Хуже того. На фоне споров о “Клеветниках России” Пушкин набросал стихотворение, которое по черновику реконструировано публикаторами и получило нехарактерное для автора название – “Полонофилу”. Обычно оно печатается без заголовка. Здесь, если верить реконструкции, он попытался совместить несовместимое: намеки на неблагонадежность оппонентов – с независимой позицией. “Ты просвещением свой разум осветил, … / И нежно чуждые народы возлюбил, / И мудро свой возненавидел. … / При клике «Польска не згинела!»… / Ты руки потирал от наших неудач, / С лукавым смехом слушал вести, / Когда … бежали вскачь / И гибло знамя нашей чести / <..> …Варшавы бунт… <..> в дыме / Поникнул ты <главой> и горько возрыдал / Как жид о Иерусалиме”.

Хоть завтра печатай в “Северной пчеле” у Булгарина.

Видимо, Пушкин почувствовал, что приблизился к опасной грани. Начинаешь со страсти к войне, продолжаешь прославлением карающей империи, а завершаешь риторикой власти.
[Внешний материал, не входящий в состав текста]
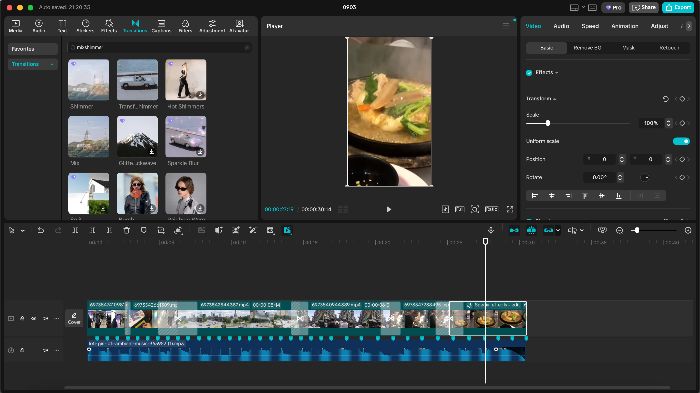Click the Export button
The width and height of the screenshot is (700, 393).
[678, 7]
Он постарался слегка отступить, не сдавая при этом позиций. В полемическом послании к Мицкевичу (“Он между нами жил…”, 1834), который обличал и Пушкина, и русскую власть, и Россию как таковую, автор “Клеветников” воздержится от политических нападок, заменив их моральными упреками. При этом мирный тон не должен нас обманывать; Пушкин ласково сообщает городу и миру, что глубоко имперская идея “Клеветников” о семейном характере ссоры с поляками на самом деле принадлежит Мицкевичу. Так сказать, свое же угрызоша.

                                        …Нередко

Он говорил о временах грядущих.

Когда народы, распри позабыв,

В великую семью соединятся.

Мы жадно слушали поэта. Он

Ушел на запад – и благословеньем

Его мы проводили. Но теперь

Наш мирный гость нам стал врагом – и ядом

Стихи свои, в угоду черни буйной,

Он напояет. Издали до нас

Доходит голос злобного поэта,

Знакомый голос!.. боже! освяти

В нем сердце правдою твоей и миром,

И возврати ему

Ну, хотя бы не обвинения в дискредитации, как в “Полонофиле”. Постепенный переход из фланга в тыл, от языка угроз к языку сожалений. От метафоры русского моря, которое почему-то иссякнет, если в нем перестанут сливаться славянские ручьи, к образу “времен грядущих” и от кровавого семейного спора к великой семье мирных народов.

Потому что не ради награды он все это делал, а ради своеобразно понимаемого долга. Он просил не почести и денег, а соблазнительного права повлиять. Того же хотел и Уваров. И, конечно, оказался ближе к цели. “Клеветников” написал Пушкин. А роль идеолога досталась Уварову.